The Empty Seashell: Witchcraft and Doubt on an Indonesian Island
The Empty Seashell explores what it is like to live in a world where cannibal witches are undeniably real, yet too ephemeral and contradictory to be an object of belief. In a book based on more than three years of fieldwork between 1991 and 2011, Nils Bubandt argues that cannibal witches for people in the coastal, and predominantly Christian, community of Buli in the Indonesian province of North Maluku are both corporeally real and fundamentally unknowable. Witches (known as gua in the Buli language or as suanggi in regional Malay) appear to be ordinary humans but sometimes, especially at night, they take other forms and attack people in order to kill them and eat their livers. They are seemingly everywhere and nowhere at the same time. The reality of gua, therefore, can never be pinned down. The title of the book comes from the empty nautilus shells that regularly drift ashore around Buli village. Convention has it that if you find a live nautilus, you are a gua. Like the empty shells, witchcraft always seems to recede from experience.

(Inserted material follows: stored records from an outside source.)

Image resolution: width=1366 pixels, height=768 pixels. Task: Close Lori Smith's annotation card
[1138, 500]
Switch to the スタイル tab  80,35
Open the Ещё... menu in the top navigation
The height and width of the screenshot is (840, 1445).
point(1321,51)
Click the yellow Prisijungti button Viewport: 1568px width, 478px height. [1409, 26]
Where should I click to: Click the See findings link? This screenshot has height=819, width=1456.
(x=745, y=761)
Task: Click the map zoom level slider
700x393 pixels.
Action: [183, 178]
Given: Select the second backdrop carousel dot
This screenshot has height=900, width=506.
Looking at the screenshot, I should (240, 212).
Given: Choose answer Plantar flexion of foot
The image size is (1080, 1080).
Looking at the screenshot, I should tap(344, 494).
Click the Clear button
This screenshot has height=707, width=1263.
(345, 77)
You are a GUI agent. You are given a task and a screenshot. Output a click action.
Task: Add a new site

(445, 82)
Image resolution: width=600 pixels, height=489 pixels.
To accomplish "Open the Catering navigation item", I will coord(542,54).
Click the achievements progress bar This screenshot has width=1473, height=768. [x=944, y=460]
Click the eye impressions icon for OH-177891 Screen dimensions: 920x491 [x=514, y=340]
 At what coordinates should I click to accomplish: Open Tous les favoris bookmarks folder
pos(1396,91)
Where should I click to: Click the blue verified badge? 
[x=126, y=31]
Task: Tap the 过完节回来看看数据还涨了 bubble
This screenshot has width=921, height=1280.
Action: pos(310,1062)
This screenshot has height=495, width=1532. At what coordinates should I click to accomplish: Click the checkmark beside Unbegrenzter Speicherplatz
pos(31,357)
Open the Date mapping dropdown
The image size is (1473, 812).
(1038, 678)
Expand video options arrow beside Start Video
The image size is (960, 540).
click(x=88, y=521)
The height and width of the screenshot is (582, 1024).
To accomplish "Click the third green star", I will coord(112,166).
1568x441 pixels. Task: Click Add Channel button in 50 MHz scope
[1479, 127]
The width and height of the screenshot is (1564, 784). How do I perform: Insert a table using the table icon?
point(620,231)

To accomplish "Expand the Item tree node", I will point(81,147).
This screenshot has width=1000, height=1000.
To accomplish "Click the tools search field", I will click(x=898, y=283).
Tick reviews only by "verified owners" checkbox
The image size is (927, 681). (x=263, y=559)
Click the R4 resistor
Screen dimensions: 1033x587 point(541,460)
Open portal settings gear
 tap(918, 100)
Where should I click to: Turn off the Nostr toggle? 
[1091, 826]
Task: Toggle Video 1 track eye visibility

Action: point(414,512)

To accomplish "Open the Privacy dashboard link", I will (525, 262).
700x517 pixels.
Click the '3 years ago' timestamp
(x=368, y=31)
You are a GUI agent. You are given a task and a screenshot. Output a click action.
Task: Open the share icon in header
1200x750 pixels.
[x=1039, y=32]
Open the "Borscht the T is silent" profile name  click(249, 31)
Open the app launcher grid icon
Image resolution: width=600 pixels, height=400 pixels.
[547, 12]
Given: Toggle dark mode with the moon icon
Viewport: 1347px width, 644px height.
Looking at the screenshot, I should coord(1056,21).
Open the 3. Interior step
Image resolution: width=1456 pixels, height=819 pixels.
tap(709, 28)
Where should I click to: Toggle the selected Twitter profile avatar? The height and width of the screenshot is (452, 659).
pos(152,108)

Bubandt begins the book by recounting his own confusion and frustration in coming to terms with the contradictory and inaccessible nature of witchcraft realities in Buli. A detailed ethnography of the encompassing inaccessibility of Buli witchcraft leads him to the conclusion that much of the anthropological literature, which views witchcraft as a system of beliefs with genuine explanatory power, is off the mark. Witchcraft for the Buli people doesn’t explain anything. In fact, it does the opposite: it confuses, obfuscates, and frustrates. Drawing upon Jacques Derrida’s concept of aporia—an interminable experience that remains continuously in doubt—Bubandt suggests the need to take seriously people’s experiential and epistemological doubts about witchcraft, and outlines, by extension, a novel way of thinking about witchcraft and its relation to modernity.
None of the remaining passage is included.